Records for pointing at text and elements
-=-=-
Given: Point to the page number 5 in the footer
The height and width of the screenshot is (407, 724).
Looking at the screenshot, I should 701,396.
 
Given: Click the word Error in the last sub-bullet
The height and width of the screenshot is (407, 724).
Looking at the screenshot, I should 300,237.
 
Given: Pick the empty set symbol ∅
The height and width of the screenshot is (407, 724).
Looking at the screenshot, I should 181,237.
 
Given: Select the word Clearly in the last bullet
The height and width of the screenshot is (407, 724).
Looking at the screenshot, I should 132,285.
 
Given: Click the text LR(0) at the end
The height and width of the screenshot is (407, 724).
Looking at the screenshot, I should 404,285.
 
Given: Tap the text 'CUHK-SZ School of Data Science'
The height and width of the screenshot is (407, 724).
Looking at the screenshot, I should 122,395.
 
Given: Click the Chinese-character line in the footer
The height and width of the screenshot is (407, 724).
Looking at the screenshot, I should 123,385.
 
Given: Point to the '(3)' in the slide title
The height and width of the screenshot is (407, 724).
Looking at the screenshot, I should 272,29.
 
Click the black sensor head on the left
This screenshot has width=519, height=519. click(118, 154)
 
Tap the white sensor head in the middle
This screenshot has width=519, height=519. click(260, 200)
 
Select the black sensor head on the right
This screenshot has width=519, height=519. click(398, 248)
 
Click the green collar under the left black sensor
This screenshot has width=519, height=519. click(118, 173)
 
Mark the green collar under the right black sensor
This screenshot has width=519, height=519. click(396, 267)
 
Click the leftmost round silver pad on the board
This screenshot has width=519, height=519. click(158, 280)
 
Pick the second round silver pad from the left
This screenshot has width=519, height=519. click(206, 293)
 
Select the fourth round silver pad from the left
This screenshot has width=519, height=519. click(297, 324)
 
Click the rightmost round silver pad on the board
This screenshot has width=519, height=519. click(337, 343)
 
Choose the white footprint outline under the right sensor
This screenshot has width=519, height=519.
-=-=-
Exercise task: Rewrite all the records above with "round silver pad" changed to "circular silver pad" wherever it occurs and everything else left as it is.

Exercise solution:
Given: Point to the page number 5 in the footer
The height and width of the screenshot is (407, 724).
Looking at the screenshot, I should 701,396.
 
Given: Click the word Error in the last sub-bullet
The height and width of the screenshot is (407, 724).
Looking at the screenshot, I should 300,237.
 
Given: Pick the empty set symbol ∅
The height and width of the screenshot is (407, 724).
Looking at the screenshot, I should 181,237.
 
Given: Select the word Clearly in the last bullet
The height and width of the screenshot is (407, 724).
Looking at the screenshot, I should 132,285.
 
Given: Click the text LR(0) at the end
The height and width of the screenshot is (407, 724).
Looking at the screenshot, I should 404,285.
 
Given: Tap the text 'CUHK-SZ School of Data Science'
The height and width of the screenshot is (407, 724).
Looking at the screenshot, I should 122,395.
 
Given: Click the Chinese-character line in the footer
The height and width of the screenshot is (407, 724).
Looking at the screenshot, I should 123,385.
 
Given: Point to the '(3)' in the slide title
The height and width of the screenshot is (407, 724).
Looking at the screenshot, I should 272,29.
 
Click the black sensor head on the left
This screenshot has width=519, height=519. click(118, 154)
 
Tap the white sensor head in the middle
This screenshot has width=519, height=519. click(260, 200)
 
Select the black sensor head on the right
This screenshot has width=519, height=519. click(398, 248)
 
Click the green collar under the left black sensor
This screenshot has width=519, height=519. click(118, 173)
 
Mark the green collar under the right black sensor
This screenshot has width=519, height=519. click(396, 267)
 
Click the leftmost circular silver pad on the board
This screenshot has width=519, height=519. click(158, 280)
 
Pick the second circular silver pad from the left
This screenshot has width=519, height=519. click(206, 293)
 
Select the fourth circular silver pad from the left
This screenshot has width=519, height=519. click(297, 324)
 
Click the rightmost circular silver pad on the board
This screenshot has width=519, height=519. click(337, 343)
 
Choose the white footprint outline under the right sensor
This screenshot has width=519, height=519.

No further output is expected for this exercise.